### Work to be completed
Look through the records below for the line holding "The height and width of the screenshot is (747, 770).". Write it out exactly, with each following line through the line holding "Image resolution: width=554".

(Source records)
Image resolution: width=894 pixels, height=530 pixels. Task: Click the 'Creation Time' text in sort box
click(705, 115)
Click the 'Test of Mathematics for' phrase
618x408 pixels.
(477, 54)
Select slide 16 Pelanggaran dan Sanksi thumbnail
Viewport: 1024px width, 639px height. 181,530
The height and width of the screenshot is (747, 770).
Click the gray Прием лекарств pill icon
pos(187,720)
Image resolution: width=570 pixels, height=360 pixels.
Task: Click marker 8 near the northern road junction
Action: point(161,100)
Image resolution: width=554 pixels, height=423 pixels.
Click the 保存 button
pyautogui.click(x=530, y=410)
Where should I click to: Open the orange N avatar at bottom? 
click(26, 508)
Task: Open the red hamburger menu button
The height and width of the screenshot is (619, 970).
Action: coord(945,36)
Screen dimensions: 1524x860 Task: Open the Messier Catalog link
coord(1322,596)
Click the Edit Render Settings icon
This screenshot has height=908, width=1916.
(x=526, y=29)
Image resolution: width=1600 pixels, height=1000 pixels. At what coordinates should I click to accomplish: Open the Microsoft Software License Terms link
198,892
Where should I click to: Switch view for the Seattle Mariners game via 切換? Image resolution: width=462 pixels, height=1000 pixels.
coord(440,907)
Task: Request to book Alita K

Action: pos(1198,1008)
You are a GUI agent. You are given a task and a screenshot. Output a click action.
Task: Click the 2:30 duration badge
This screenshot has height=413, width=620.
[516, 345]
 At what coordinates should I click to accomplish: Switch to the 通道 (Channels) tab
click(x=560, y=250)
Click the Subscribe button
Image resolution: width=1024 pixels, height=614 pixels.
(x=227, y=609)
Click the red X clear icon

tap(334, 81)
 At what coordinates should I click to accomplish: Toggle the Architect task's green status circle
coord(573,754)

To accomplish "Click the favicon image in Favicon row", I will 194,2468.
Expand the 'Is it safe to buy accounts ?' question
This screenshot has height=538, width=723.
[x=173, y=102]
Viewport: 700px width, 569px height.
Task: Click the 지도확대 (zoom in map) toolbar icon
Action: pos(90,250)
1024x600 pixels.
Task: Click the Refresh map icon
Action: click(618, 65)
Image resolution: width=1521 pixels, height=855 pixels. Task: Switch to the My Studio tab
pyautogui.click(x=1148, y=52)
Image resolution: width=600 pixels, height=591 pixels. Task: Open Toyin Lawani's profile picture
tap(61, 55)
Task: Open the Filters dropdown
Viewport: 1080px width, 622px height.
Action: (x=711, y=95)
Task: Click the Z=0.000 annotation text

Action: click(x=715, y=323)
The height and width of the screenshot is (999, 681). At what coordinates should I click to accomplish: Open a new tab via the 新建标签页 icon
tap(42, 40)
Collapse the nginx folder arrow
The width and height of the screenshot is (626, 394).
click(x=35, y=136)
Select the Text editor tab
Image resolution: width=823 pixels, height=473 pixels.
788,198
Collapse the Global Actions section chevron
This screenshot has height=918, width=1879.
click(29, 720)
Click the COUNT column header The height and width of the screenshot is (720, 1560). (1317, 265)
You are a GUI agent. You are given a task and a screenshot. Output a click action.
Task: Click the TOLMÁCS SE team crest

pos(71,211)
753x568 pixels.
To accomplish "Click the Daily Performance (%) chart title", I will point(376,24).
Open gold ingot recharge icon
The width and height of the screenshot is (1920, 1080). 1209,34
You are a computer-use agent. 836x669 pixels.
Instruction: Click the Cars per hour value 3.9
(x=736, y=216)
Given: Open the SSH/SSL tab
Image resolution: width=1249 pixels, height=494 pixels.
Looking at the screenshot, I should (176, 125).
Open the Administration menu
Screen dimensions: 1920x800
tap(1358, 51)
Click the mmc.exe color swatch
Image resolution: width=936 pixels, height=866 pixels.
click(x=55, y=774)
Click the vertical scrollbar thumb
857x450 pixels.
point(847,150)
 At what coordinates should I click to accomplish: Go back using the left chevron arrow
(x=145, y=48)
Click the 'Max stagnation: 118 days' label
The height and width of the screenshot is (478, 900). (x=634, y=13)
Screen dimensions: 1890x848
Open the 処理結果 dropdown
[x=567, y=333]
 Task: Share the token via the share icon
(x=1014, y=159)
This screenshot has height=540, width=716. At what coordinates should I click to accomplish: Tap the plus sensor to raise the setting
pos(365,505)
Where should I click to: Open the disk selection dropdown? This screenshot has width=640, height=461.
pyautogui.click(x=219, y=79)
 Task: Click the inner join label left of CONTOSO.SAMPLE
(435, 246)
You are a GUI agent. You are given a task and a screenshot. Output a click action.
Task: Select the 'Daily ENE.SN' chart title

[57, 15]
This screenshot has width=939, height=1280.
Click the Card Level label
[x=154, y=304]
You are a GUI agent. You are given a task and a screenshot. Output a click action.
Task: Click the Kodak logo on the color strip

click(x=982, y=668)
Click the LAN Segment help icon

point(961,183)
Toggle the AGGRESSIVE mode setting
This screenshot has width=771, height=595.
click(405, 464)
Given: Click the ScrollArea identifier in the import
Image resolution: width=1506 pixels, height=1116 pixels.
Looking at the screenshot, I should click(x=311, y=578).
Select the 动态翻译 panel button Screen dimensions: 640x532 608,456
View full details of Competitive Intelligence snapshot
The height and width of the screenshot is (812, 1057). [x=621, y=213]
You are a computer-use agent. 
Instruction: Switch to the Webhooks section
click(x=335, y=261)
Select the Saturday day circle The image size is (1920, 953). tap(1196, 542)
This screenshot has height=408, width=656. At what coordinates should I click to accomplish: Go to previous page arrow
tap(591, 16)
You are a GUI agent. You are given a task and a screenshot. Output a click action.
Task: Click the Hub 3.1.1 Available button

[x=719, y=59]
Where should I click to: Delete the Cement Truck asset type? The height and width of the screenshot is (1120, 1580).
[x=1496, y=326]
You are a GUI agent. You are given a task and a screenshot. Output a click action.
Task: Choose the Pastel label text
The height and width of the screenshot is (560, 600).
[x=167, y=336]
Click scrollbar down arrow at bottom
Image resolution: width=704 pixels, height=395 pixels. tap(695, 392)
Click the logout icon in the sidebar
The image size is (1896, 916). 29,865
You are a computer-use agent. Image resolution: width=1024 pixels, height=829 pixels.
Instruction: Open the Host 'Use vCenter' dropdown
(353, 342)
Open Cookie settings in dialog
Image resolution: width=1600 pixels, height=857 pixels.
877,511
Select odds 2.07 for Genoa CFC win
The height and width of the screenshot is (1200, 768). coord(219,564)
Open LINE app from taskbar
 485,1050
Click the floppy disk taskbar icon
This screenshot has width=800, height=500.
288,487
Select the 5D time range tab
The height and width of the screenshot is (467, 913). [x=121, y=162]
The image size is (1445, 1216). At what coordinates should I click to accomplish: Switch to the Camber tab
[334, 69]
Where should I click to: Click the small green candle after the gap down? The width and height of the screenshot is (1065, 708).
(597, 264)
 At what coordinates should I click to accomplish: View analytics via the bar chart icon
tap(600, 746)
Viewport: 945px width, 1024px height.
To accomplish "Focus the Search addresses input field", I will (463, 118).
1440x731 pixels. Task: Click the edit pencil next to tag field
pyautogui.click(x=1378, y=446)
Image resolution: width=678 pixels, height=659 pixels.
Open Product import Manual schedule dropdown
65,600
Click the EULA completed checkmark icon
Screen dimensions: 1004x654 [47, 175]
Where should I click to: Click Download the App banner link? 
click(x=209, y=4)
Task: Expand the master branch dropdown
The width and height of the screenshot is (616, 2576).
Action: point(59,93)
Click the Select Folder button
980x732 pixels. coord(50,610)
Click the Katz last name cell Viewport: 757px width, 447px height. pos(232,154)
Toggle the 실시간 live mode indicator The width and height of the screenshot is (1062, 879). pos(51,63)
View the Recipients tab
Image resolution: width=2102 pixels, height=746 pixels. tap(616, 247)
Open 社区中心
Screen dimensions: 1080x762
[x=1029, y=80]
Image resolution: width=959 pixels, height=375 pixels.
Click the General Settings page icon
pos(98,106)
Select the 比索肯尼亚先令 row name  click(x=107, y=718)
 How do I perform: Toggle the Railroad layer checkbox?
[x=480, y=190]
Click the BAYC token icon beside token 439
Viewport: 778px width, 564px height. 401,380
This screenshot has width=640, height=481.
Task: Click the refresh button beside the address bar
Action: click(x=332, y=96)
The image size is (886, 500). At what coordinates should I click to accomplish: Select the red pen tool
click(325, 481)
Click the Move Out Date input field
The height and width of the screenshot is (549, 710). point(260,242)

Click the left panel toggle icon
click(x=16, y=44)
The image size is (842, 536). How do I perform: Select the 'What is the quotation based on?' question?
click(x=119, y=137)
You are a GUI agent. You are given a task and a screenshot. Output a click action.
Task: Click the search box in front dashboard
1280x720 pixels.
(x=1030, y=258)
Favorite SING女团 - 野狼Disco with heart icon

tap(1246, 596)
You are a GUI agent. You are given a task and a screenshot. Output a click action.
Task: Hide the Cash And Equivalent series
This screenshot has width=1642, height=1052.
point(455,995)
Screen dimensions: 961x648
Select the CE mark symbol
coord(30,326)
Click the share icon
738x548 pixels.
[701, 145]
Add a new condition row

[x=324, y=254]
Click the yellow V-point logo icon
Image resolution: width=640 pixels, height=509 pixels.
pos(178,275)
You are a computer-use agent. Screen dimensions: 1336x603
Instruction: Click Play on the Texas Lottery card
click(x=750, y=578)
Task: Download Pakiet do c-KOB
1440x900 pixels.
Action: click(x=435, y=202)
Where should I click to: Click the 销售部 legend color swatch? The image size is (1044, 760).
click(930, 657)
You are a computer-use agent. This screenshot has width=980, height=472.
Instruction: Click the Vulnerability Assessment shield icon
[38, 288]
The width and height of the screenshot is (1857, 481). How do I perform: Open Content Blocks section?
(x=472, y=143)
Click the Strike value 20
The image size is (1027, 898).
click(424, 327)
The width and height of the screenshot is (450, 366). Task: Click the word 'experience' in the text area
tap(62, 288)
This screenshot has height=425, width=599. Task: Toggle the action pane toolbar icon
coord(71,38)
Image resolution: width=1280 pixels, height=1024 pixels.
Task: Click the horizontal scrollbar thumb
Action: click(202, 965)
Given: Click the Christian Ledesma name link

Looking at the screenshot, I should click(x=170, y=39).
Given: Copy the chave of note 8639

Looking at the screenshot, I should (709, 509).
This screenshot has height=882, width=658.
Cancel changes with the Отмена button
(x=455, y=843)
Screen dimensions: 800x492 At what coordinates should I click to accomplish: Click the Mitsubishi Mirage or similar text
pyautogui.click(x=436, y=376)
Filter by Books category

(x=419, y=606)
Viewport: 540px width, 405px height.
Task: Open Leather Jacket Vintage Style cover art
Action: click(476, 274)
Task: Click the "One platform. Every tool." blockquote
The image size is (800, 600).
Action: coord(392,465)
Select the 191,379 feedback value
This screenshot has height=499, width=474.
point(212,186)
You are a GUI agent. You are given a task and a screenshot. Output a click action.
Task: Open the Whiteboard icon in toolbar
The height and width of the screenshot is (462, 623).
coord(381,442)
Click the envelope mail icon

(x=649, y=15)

### Your response
The height and width of the screenshot is (747, 770).
Click the gray Прием лекарств pill icon
pos(187,720)
Image resolution: width=570 pixels, height=360 pixels.
Task: Click marker 8 near the northern road junction
Action: point(161,100)
Image resolution: width=554 pixels, height=423 pixels.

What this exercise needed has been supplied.